Stock prices have been on a see-saw for months now, increasing the risk for investors to rely on capital gains. But capital gains aren’t the only way to earn from stocks; dividends too add to the overall earnings from stocks. Dividends reflect a company’s financial strength.
What are dividends?
Dividends are basically that part of a company’s earnings or profits which are paid out to shareholders. Although, they aren’t guaranteed, they do provide a more regular and stable income stream as compared with capital gains. Typically, dividend payments are made annually, but there is no hard and fast rule. They could be paid out semi-annually or once in two years or at any frequency the company chooses. There are two modes of paying dividends, through cash or via additional stock in the form of bonus shares. Dividend payouts are more frequent with companies that have significant cash balances. Mostly, this could be a characteristic of a particular type of business. For instance, the consumer goods companies, services companies and government-owned undertakings.
What is dividend yield?
Dividend yield is essentially a financial ratio that shows how much a company pays out as annual dividend with respect to the market price of its share. If there is no capital gain from owning a stock, then the dividend yield is the only return from holding a particular stock. Comparing the dividend yield of two companies would help you assess whether your stock is paying you a better dividend than another. Comparing the absolute quantum of dividend paid may not always give the best picture because you also pay a price (market price) to own a stock.

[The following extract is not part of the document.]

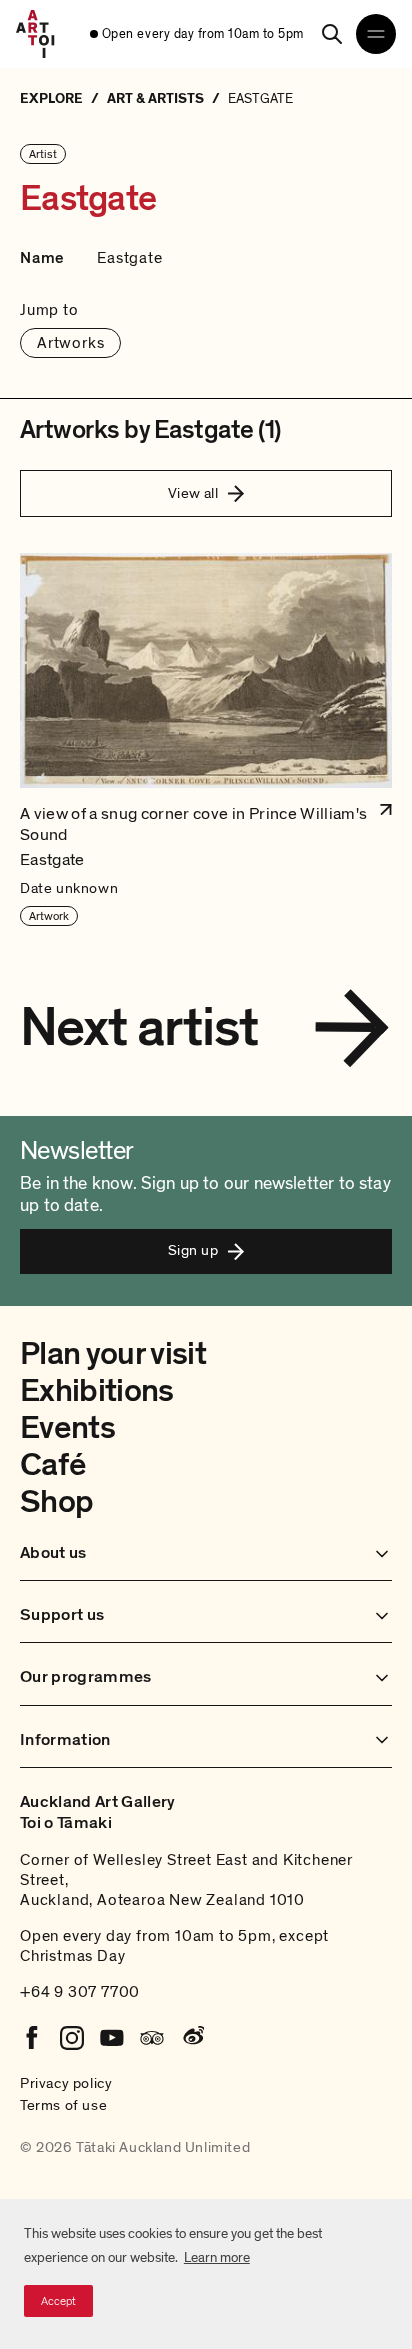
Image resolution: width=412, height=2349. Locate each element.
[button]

What are dividend yield funds?
A few mutual fund (MF) schemes are structured around this concept. A look at the past one-year returns, according to data provided by MF tracker Value Research, shows that all but one of these schemes have outperformed the average returns of their category.
What to do?
Investors who want regular income can look at stocks, which pay regular dividends and have a relatively high dividend yield. For example, Infosys Ltd has been declaring an interim (mid-year) and final (year-end) dividend every year for the last 15 years. It has also announced bonus issue of shares five times since 1994. These earnings are in addition to any capital gains. Similarly, Hindustan Unilever Ltd has paid at least an interim and a final dividend every year since 1997.
However, there is no guarantee as such. While past payouts do not signify payments in the future, you can use the track record as a benchmark to assess dividend action going forward.